Annually, there has always been a minority of claims that have impacted on these higher layers, but we have never seen such a volume of losses since the open market began in 2000. And to think that, just over a year ago, the Solicitors Regulation Authority was consulting on reducing the mandatory limit of cover for practices to £500,000.
No practice area seems to be immune from claims activity, even those that are traditionally considered to be low risk.
The largest losses experienced by the profession have come from multiple areas of practice but most notably from commercial and conveyancing work (both residential and commercial).
Probate claims have become increasingly costly too – with contentious probate a growth area for a number of practices, this stands to reason. Cyber-related claims remain particularly prevalent and costly too, as do claims emanating from pension trustee work. If solicitors get it wrong in this area, then the claims can be vast.
Considering the claims environment, and the breadth of coverage afforded under the minimum terms and conditions, it is quite understandable that co-insurance is becoming increasingly common, as insurers look to reduce any potential volatility in their portfolio by sharing both risk and reward.
This has been the case for some larger practices for some time and now it has become more common for smaller practices too. This is particularly true if a practice is involved in complex areas or are involved in high-value transactions, or if they undertake work for large PLCs or global enterprises and ultra-high net-worth individuals.
The market for the additional layer of insurance experienced further rate increases, in part due to the claims environment but also through a distinct lack of choice. This led to very few willing insurers wishing to deploy their capital at the first attachment point above the compulsory limit of indemnity.
This may be driven by insurers’ actuaries looking at claims performance, or it could have been forced on them as a requirement under their reinsurance treaty. This effectively does not permit insurers to attach below a certain level – a common minimum attachment point appears to be £10m – due to the claims activity in the first excess layer above the compulsory limit.
Underwriters are traditionally quite inquisitive characters, and in light of the market conditions, even more questions were being posed than they have been in recent years. Notably excess layer insurers required a lot more information than they have ever requested before.

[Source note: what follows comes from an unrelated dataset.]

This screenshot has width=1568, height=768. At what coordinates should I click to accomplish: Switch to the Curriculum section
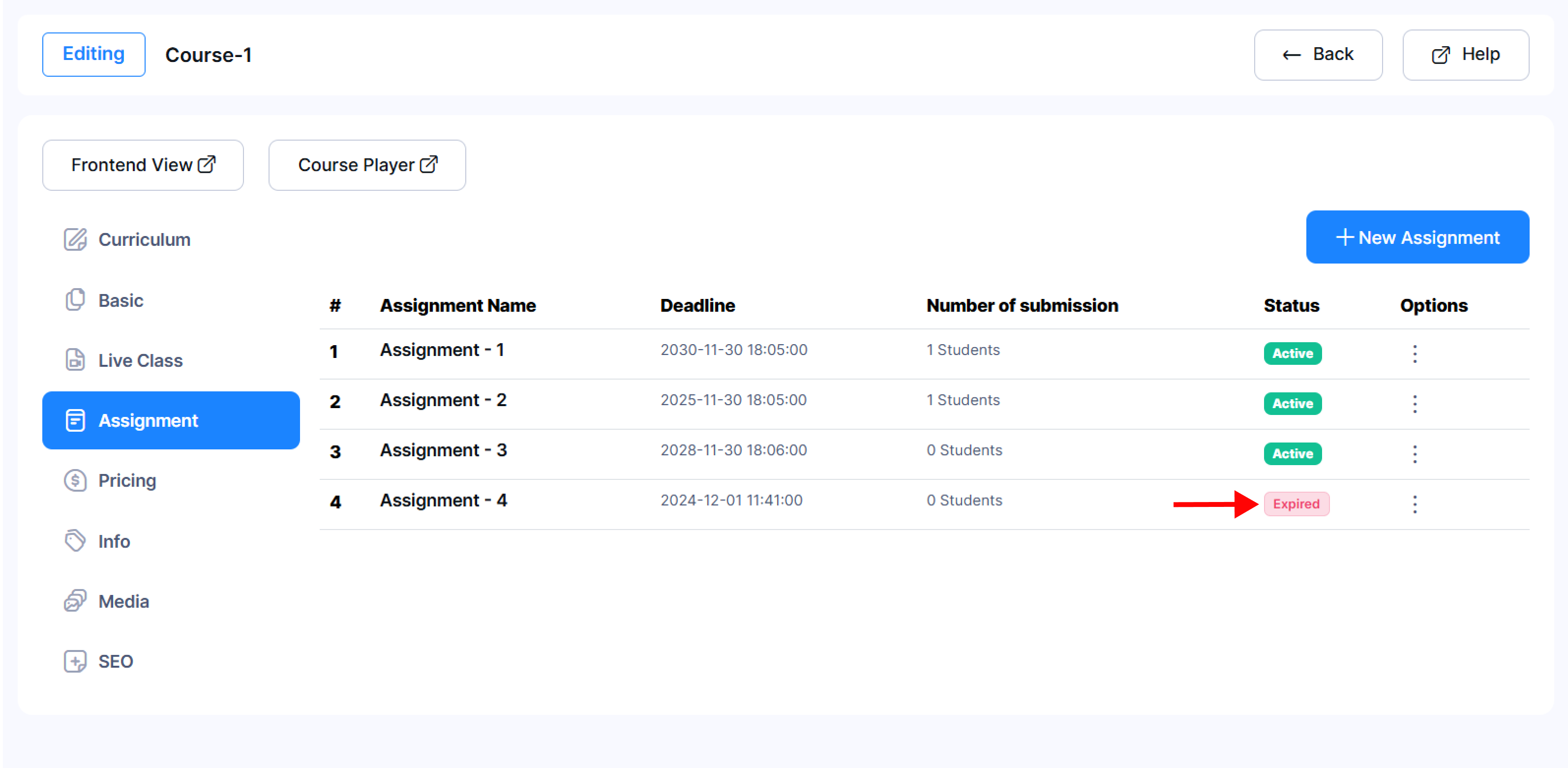[144, 239]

Insurers were generally holding firm on rate. In recent times, economies of scale were often achieved when a firm had experienced fee growth. Discounts would be applied so the overall premium may not have changed, but the fee income had increased, hence the rate decreasing as a result.

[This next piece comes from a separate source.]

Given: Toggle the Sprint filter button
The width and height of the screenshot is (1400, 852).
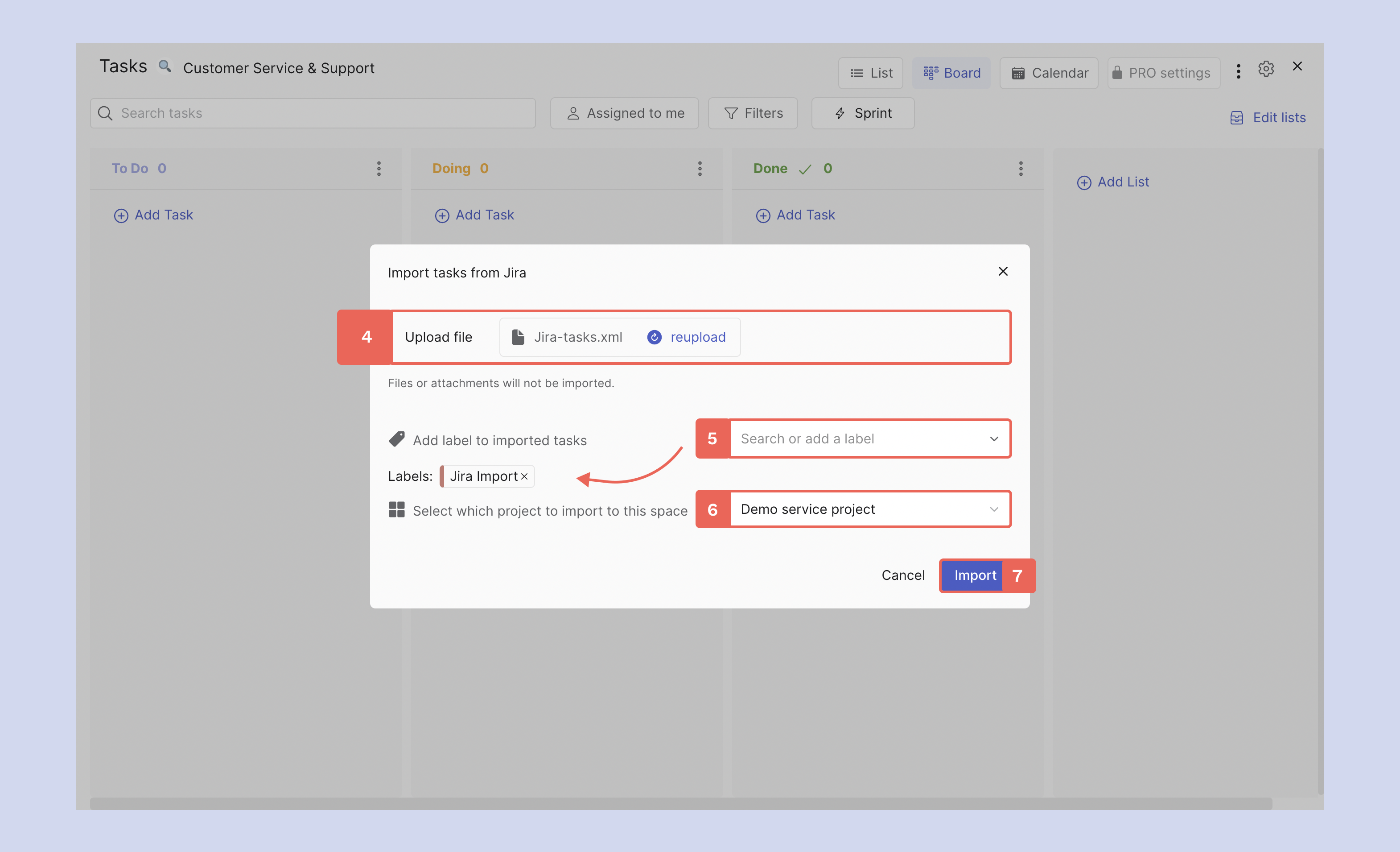Looking at the screenshot, I should click(862, 113).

During this renewal window, however, many insurers took a different approach: if fees had grown by 10%, the proposed premium would often increase by the same amount.
It is widely expected that market conditions will get worse before they get better. As such, insurers were often charging an additional premium to provide an extended period of insurance.
In the recent past, some insurers even incentivised practices to take longer-term deals, but this year they either were not offering any long-term arrangement or were charging practices for the privilege.